FIGURE 5 | Pathological findings observed in renal biopsy samples obtained after the first year post-transplantation.

From the following article:

Clinical role of the renal transplant biopsy

Winfred W. Williams, Diana Taheri, Nina Tolkoff-Rubin & Robert B. Colvin

Nature Reviews Nephrology 8, 110-121 (February 2012)
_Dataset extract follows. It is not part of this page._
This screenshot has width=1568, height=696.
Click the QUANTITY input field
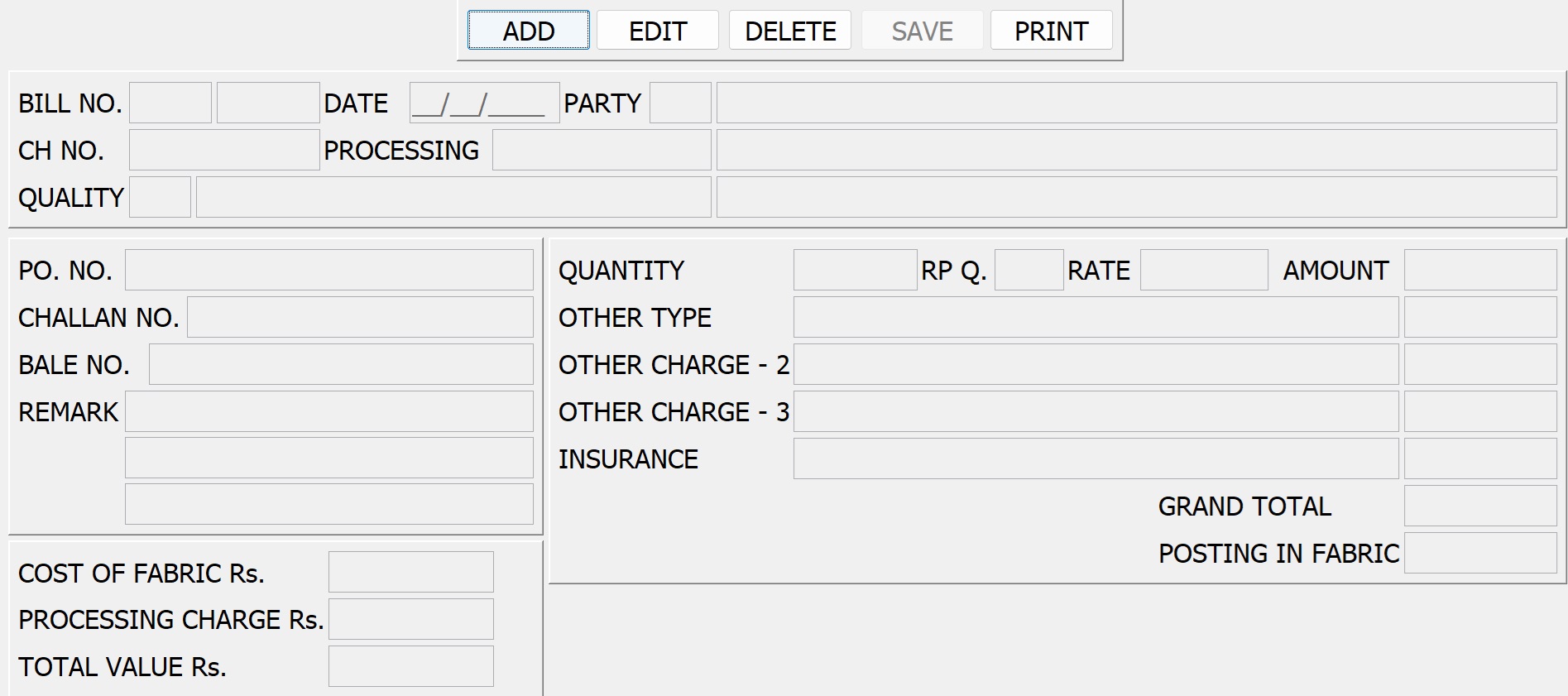point(855,271)
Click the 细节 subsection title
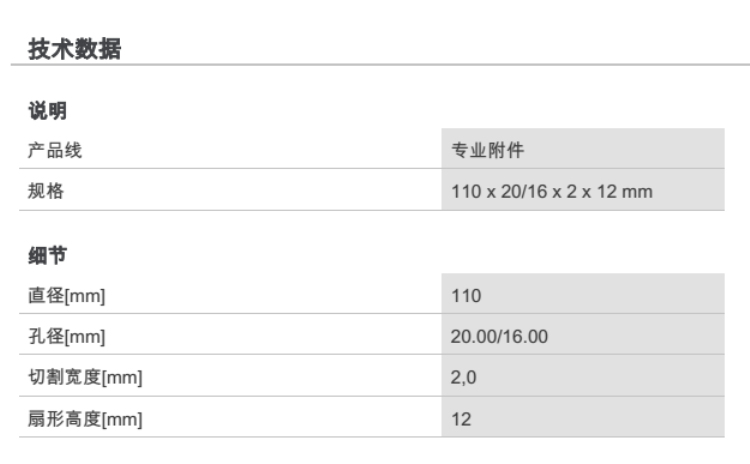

doi:10.1038/nrneph.2011.213

Clinical role of the renal transplant biopsy

a | Chronic AMR is characterized by duplication of the glomerular basement membrane, which is best observed in periodic acid–Schiff-stained sections. Inset image: C4d deposition (blue staining) is usually present in peritubular capillaries (stained brown with CD34, an endothelial marker) but can be focal, with only a minority of the peritubular capillaries affected, or even absent. b | The multilaminated glomerular basement membrane (black arrow) in chronic AMR can be observed by electron microscopy, which also reveals the loss of normal fenestrations in glomerular endothelial cells (red arrow). c | The most distinctive feature of calcineurin inhibitor toxicity in renal grafts ≥1 year after transplantation is severe hyalinosis of the arterioles, often with a peripheral nodular pattern (arrows). d | De novo focal segmental glomerulosclerosis can occur at any time after renal transplantation, but is most common ≥1 year after transplantation. Focal segmental glomerulosclerosis can also be a manifestation of the toxic effects of calcineurin inhibitors, which in this image shows a collapsing pattern with prominent podocytes (arrow). Abbreviation: AMR, antibody-mediated rejection. Permission obtained from Amirsys © Colvin, R. B. et al. Diagnostic Pathology: Kidney Diseases (Salt Lake City, 2011).